Wert lag früher bei 1.300,00 € (2002 = Verbraucherindex 88,6)

2010 = 100
2015 = 106,9

somit bei 1.568,45 € ab 2016 LG Braunschweig Urteil vom 03.06.2016, 8 Qs 113/16; LG Krefeld Urteil vom 23.03.2016, 21 Qs 47/16 sogar bei 1.625,00 €, dort herrschte Dunkelheit, so dass der Schaden nicht genau zu beziffern war und selbst die Polizei ging nur von 700,00 € aus. Wartezeit am Unfallort bei erheblichen Sach- und Personenschaden: mindestens eine Stunde, ansonsten 10 bis 15 Minuten, bis mit dem Eintreffen feststellungsbereiter Personen am Unfallort zu rechnen ist (OLG Köln, Beschluß vom 06.03.2001, Ss 64/01). Entschuldigt ist der Täter, wenn er am Ort Daten zur Person und Kontaktmöglichkeit hinterlassen hat.
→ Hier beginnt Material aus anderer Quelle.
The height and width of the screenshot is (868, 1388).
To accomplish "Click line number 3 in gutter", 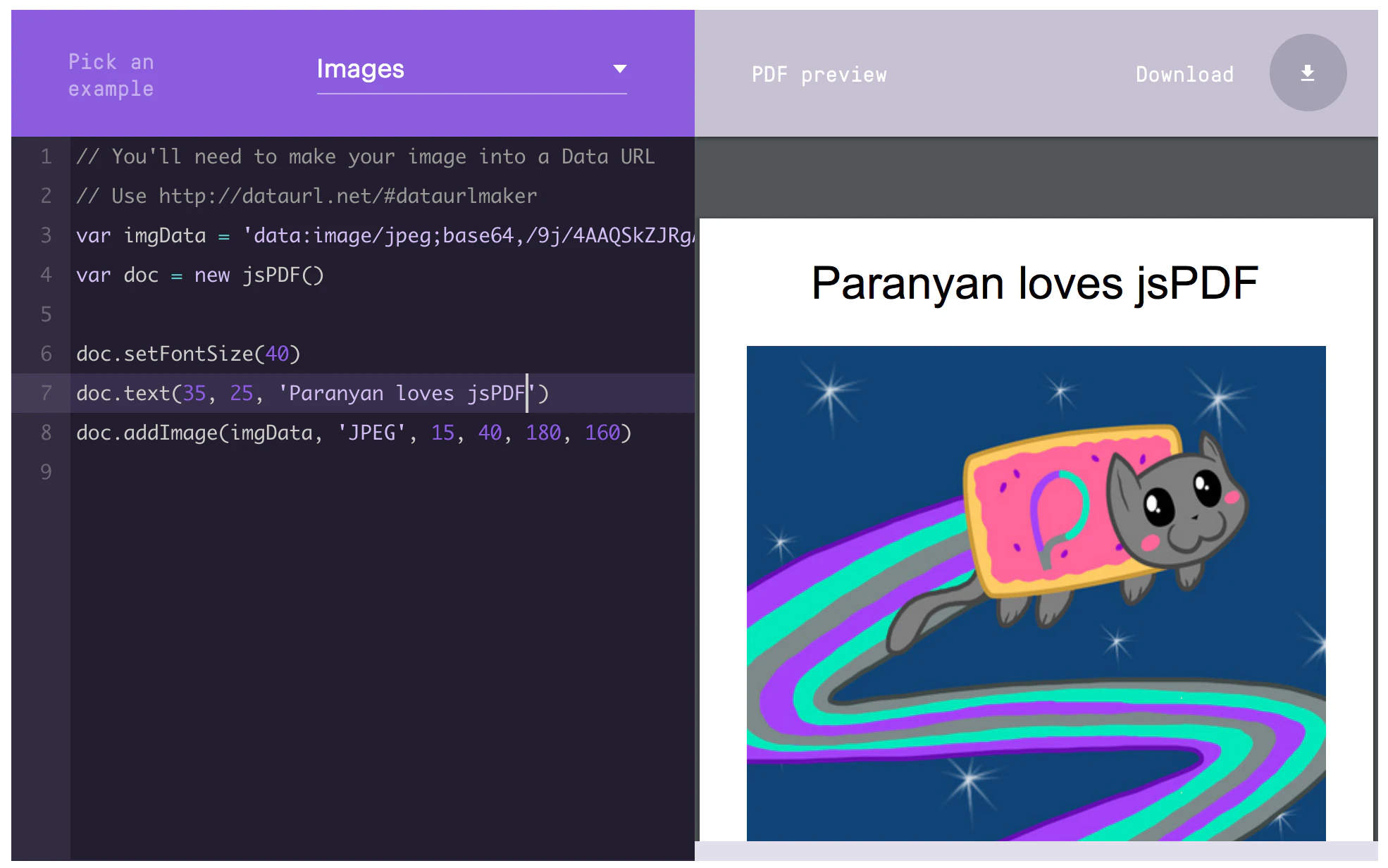I will click(46, 235).
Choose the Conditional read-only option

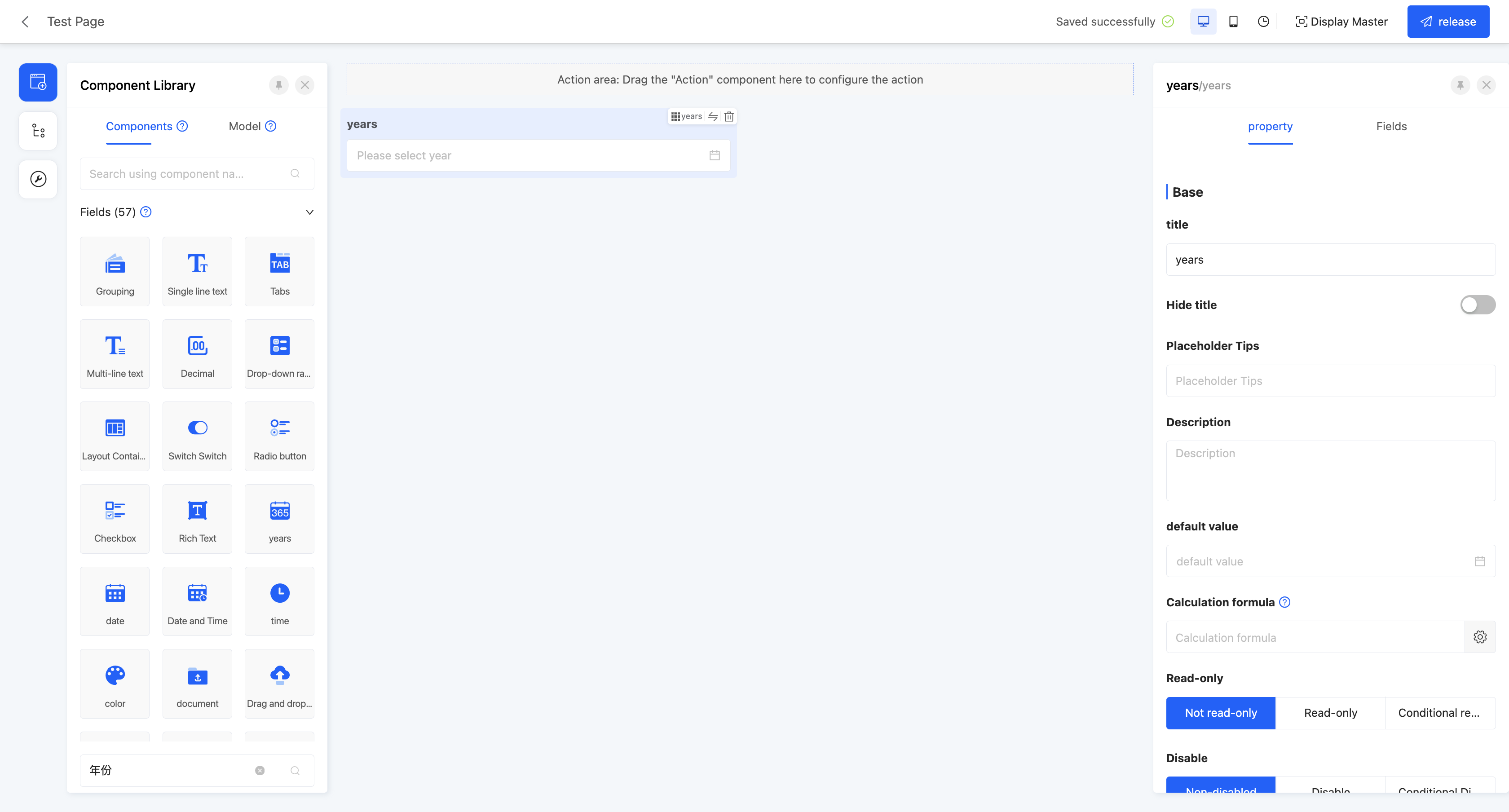[1438, 713]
Er kann dies auch unverzüglich nachholen, Unfall bis 9 Uhr, Meldung bei der Polizei bis 15 Uhr.

Entschädigungspflicht des Staates nach § 2 II 4 StrEG für Schäden, die ein nicht Verurteilter durch Führerscheinmaßnahmen erlitten hat.
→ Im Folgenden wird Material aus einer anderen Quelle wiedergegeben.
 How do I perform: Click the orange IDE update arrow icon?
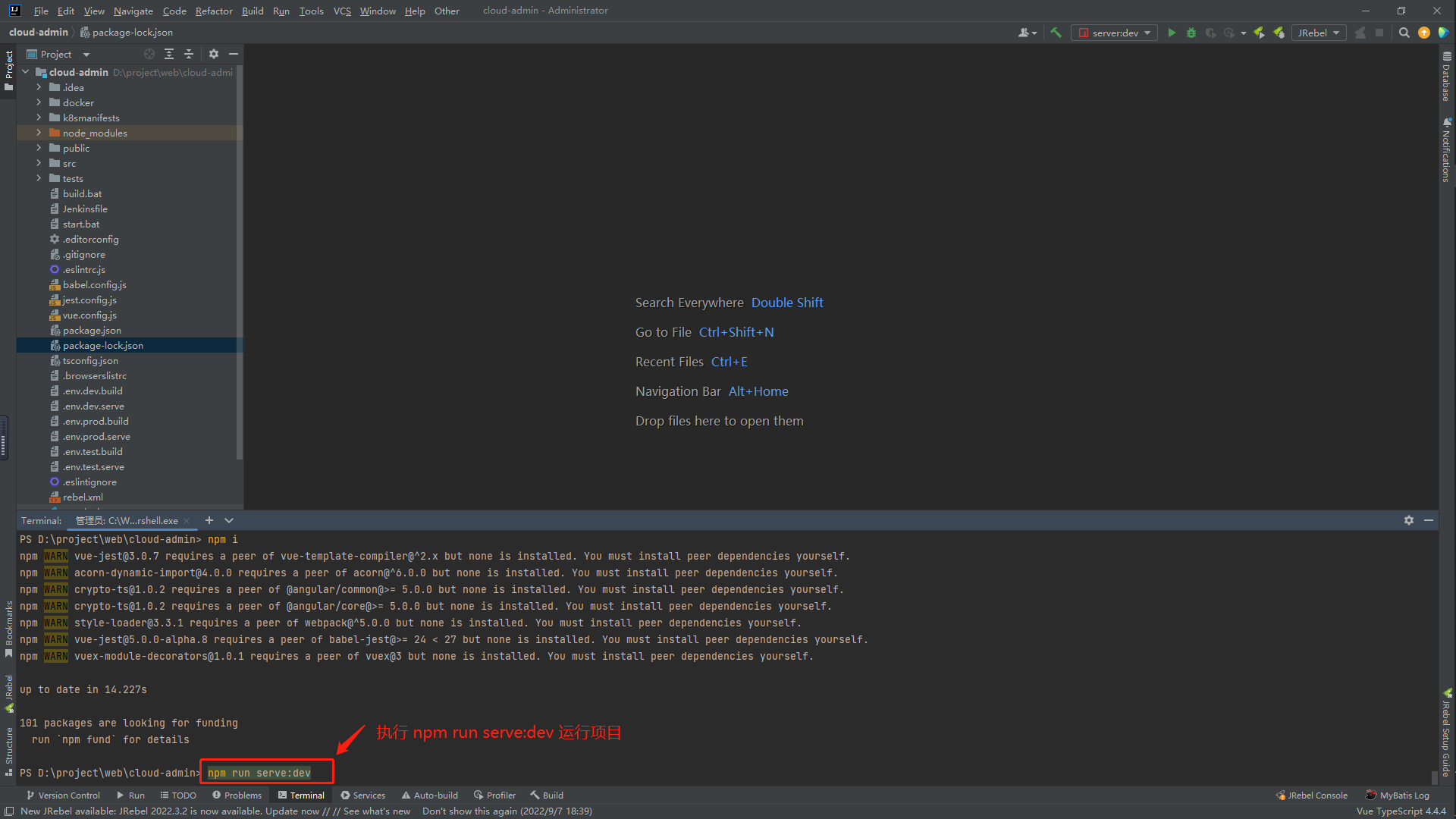1423,33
Gnadengesuch bei Widerruf von Bewährungszeit:

Geldstrafe kann bei Inhaftierung auch noch mit Blitzüberweisung bezahlt werden, um nach einer Stunde wieder freizukommen. Bei dem Bewährungswiderruf ist dies nicht möglich. Ein Antrag nach § 33 a StPO Wiedereinsetzung in den vorigen Stand bei Nichtgewährung rechtlichen Gehörs ist unzulässig (Beschluß AG Lübeck vom 02.10.2023 BWR 88 Ls 725 Ja 21267/20).

Verbleibt ein Gnadengesuch, welches bei der zuständigen Staatsanwaltschaft zu stellen ist. Die Rechtspflegerin in Lübeck schickt das Gesuch an die JVA und an das zuständige Gericht zur Einholung von Stellungnahmen, die sie dann an das Justizministerium übersendet, wo ein Abteilungsleiter über das Gesuch entscheidet.

Unabhängig davon entscheidet die JVA allein, ob der Gefangene sofort Freigang erhält und weiterhin seiner Arbeit nachgehen kann.

Gesetzesänderungen ab Juli 2017:

Nach § 44 StGB kann Tätern von Delikten, die nichts mit dem Straßenverkehr zu tun haben, die Fahrerlaubnis bis zu 6 Monaten entzogen werden, z.B. bei einem Diebstahl.

§ 81 a II StGB erlaubt der Polizei, bei Indizien, die für eine Trunkenheitsfahrt sprechen, auch ohne die vorherige Anrufung eines Richters eine Blutprobe anzuordnen.